Eat Drink Better

Published on February 18th, 2009 | by John Chappell


Apple Varities for Warm Climates

Apple Tree

Nothing says Autumn quite like fresh apples, and nothing says organic, sustainable, local agriculture quite like growing your own fruits and vegetables right in your own backyard.  If you’re interested in growing apples but are concerned that your location may be unsuitable for growing them, you’ll be happy to know that there are many varieties well suited for warm climates.

One of the most important factors in deciding if a fruit tree will be successful in your area is the number of chill hours required.  The definition of chill hours varies, but generally is defined as the number of hours below 45 degrees during fall and early winter.  This time is required for the tree to go dormant and begin its preparations for budding and fruiting the next spring.  Figuring out your USDA Hardiness Zone (find it here) will help you determine the number of chill hours in your region and from there can help you investigate which fruit trees will flourish in your yard.

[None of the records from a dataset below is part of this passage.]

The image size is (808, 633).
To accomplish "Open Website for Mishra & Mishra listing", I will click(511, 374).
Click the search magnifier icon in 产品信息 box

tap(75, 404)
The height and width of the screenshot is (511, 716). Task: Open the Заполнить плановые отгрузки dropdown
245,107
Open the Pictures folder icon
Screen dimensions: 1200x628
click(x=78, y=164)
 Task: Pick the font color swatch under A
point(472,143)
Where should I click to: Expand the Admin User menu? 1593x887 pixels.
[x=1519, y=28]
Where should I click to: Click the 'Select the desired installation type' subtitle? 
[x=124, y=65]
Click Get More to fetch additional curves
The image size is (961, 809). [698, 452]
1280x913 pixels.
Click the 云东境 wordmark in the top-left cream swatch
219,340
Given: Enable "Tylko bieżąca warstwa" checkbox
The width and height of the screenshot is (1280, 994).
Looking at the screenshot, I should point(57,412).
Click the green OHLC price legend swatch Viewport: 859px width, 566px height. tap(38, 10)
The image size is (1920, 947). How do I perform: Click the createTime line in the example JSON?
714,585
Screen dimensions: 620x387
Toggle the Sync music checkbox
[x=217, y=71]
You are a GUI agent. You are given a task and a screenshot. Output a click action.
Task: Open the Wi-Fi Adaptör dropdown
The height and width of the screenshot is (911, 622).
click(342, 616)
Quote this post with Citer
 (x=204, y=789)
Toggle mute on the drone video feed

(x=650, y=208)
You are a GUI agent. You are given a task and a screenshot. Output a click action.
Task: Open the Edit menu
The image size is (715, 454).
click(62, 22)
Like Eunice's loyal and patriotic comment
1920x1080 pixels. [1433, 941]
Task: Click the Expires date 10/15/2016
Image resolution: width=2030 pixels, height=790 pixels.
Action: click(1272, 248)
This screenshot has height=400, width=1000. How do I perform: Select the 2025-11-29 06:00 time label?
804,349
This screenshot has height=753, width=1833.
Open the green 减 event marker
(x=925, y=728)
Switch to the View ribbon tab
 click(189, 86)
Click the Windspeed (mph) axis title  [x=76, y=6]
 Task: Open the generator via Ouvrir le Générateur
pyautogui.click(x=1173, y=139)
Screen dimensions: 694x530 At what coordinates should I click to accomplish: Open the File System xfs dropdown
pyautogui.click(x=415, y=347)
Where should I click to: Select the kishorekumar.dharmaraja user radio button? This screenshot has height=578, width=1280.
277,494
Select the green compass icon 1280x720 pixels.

I live in Southern California (USDA Hardiness Zone 10), characterized by hot, dry summers and autumns and warm winters with little overall rainfall.  The three apple varieties I chose for my backyard were:

  • Dorsett Golden – a sweet, firm, flavorful variety that resembles the popular Golden Delicious in taste and texture.
  • Fuji– sweet, very crisp, and good apple for storing.  These are quite familiar to many people as they can readily be found in the produce sections of your grocery store, but are usually grown off season outside the US.
  • Pink Lady (Cripps Pink) – a sweet-tart, very crisp apple with a lovely reddish-pink hue over green background.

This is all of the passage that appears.